"Move over, Randall Rader": scrap US Federal Court monopoly of patent cases, says judge
The excellent and ever-thoughtful Dan Bereskin QC (Bereskin Parr) has been the source of many an interesting insight from which this Kat has benefited over the years, so his emails are always welcome and eagerly devoured. Today's epistle was no exception, Dan having unearthed a somewhat unorthodox approach to the normally accepted view that specialist tribunals do better than random ones when it comes to hosting the sort of detailed specialist litigation which characterises patent suits. Writes Dan:
"Under a 1982 Act of Congress called the Federal Courts Improvement Act, the United States Federal Circuit was granted exclusive jurisdiction over patent appeals. The motive was to reduce the lack of uniformity and uncertainty of legal doctrine in relation to the administration of patent law.
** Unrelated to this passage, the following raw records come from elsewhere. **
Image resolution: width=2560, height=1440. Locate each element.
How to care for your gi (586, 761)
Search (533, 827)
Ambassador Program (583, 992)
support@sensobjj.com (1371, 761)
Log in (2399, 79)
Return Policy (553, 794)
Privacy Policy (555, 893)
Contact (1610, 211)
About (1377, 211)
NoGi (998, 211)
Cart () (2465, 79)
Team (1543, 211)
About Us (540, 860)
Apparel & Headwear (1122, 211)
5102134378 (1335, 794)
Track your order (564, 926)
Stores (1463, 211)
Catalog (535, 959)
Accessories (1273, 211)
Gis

Uniformity is a coveted goal in many areas of the law, but what if the result is uniformly bad? In "Is It Time to Abolish the Federal Circuit’s Exclusive Jurisdiction in Patent Cases?", an insightful, carefully nuanced, and at times funny critique of the current system, Hon. Diane P. Wood (right), Chief Judge of the U.S. Court of Appeals for the 7th Circuit, argues that the Federal Circuit should no longer have exclusive jurisdiction over patent appeals. Instead, appellants should be able to choose between review in the Federal Circuit or in the regional circuit with jurisdiction over the district court from which the claim first was filed.Judge Wood’s speech was delivered as the keynote address at IIT Chicago-Kent College of Law on 26 September 2013 and can be downloaded in its entirety here.
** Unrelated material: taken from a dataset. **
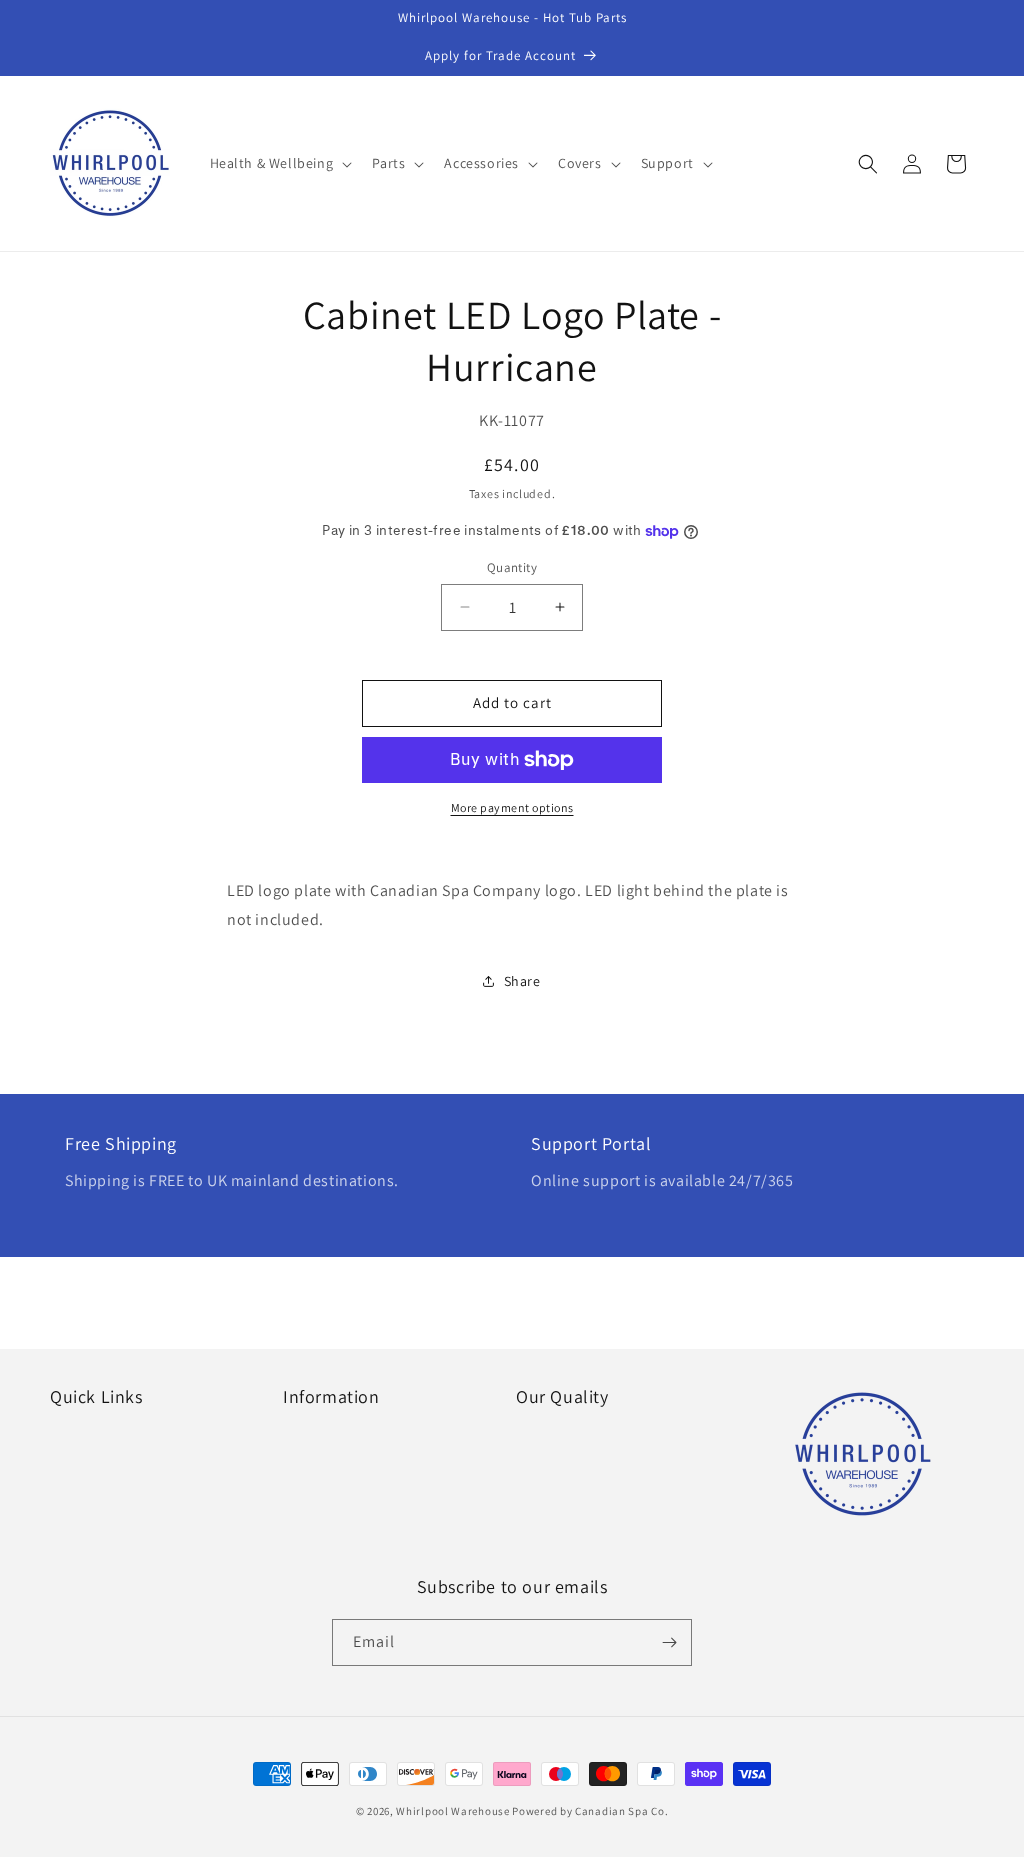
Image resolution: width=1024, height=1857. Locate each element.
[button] (279, 163)
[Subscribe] (669, 1642)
Her critique is said to rely on “three of the leading legal thinkers of our times: the Dixie Chicks (left), Robin Thicke, and Burt Bacharach.” From the Dixie Chicks’ song “Wide Open Spaces” we learn that by providing “wide open spaces” to the adjudication of patent cases, new ideas would be encouraged to “percolate and grow”. Also from the same song, “She . . . needs room to make her big mistakes”. Judge Wood argues that “mistakes teach valuable lessons”, that “a proposition that seems obvious to one person might seem questionable to another, ambiguous to a third, and flatly wrong to a fourth.”
If on occasion mistakes are made, we can learn from them, and make the necessary repairs. This surely is better than perpetuating the same mistakes as a specialized court may be more likely to do, as evidenced perhaps by the current low standard of non-obviousness which has been said to impose “a heavy tax on invention and discourag[ing] entry into innovative enterprises” (citing Rochelle Cooper Dreyfuss, "In Search of Institutional Identity: The Federal Circuit Comes of Age", 23 BERKELEY TECH. L.J. 787, 796 (2008), quoting Rochelle Cooper Dreyfuss, "The Federal Circuit: A Case Study in Specialized Courts", 64 N.Y.U. L. REV. 1, 5 (1989)).
Judge Wood makes a powerful argument for allowing regional circuits to rule on patent appeals: her remarks are well worth careful consideration".